LPM defined the difference between a non-compliance conference and an informal meeting. LPM advised that the purpose of today's meeting is to help the licensee gain compliance.
Today's informal meeting is to discuss Care and Supervision and self-reported incident that occurred on 3/13/19.

The following is the plan that was developed during the informal meeting.

1. A staff meeting was conducted the week after the 3/28/19 Licensing Inspection.

2. Parents were notified with a letter.

3. The Name-to-Face protocol has been revised, signed off and submitted to director daily.

4. Director has increased staff monitoring in all classrooms.

During today's meeting, LPM suggested that the director review the Department web site www.ccld.ca.gov for updated regulations and important information regarding licensing.

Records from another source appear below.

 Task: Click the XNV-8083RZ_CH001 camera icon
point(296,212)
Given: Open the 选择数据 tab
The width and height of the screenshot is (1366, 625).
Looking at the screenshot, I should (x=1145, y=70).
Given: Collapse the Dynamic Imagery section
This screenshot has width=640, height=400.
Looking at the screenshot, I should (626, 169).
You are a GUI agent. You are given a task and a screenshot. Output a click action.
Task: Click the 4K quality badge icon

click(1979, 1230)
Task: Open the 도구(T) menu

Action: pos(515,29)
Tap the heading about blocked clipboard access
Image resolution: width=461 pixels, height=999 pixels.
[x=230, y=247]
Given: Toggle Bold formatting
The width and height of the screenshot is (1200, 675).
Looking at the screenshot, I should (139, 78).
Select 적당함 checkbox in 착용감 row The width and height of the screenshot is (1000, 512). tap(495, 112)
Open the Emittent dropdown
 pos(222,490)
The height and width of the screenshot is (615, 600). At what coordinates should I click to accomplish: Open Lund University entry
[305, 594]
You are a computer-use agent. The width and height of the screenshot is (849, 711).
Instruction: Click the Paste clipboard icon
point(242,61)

LPM also provided information on the Child Care Licensing Advocates and the Department's Self-Assessment Guide for child care centers and suggested that director and facility staff can view information videos at www.ccld.childcarevideos.org
SUPERVISOR'S NAME: Bettina EngelmanTELEPHONE: (916) 263-5820
LICENSING EVALUATOR NAME: Kristal GoodellTELEPHONE: (916) 216-7798
LICENSING EVALUATOR SIGNATURE:

DATE: 08/17/2019
I acknowledge receipt of this form and understand my licensing appeal rights as explained and received.
FACILITY REPRESENTATIVE SIGNATURE:

DATE: 08/20/2019
This report must be available at Child Care and Group Home facilities for public review for 3 years.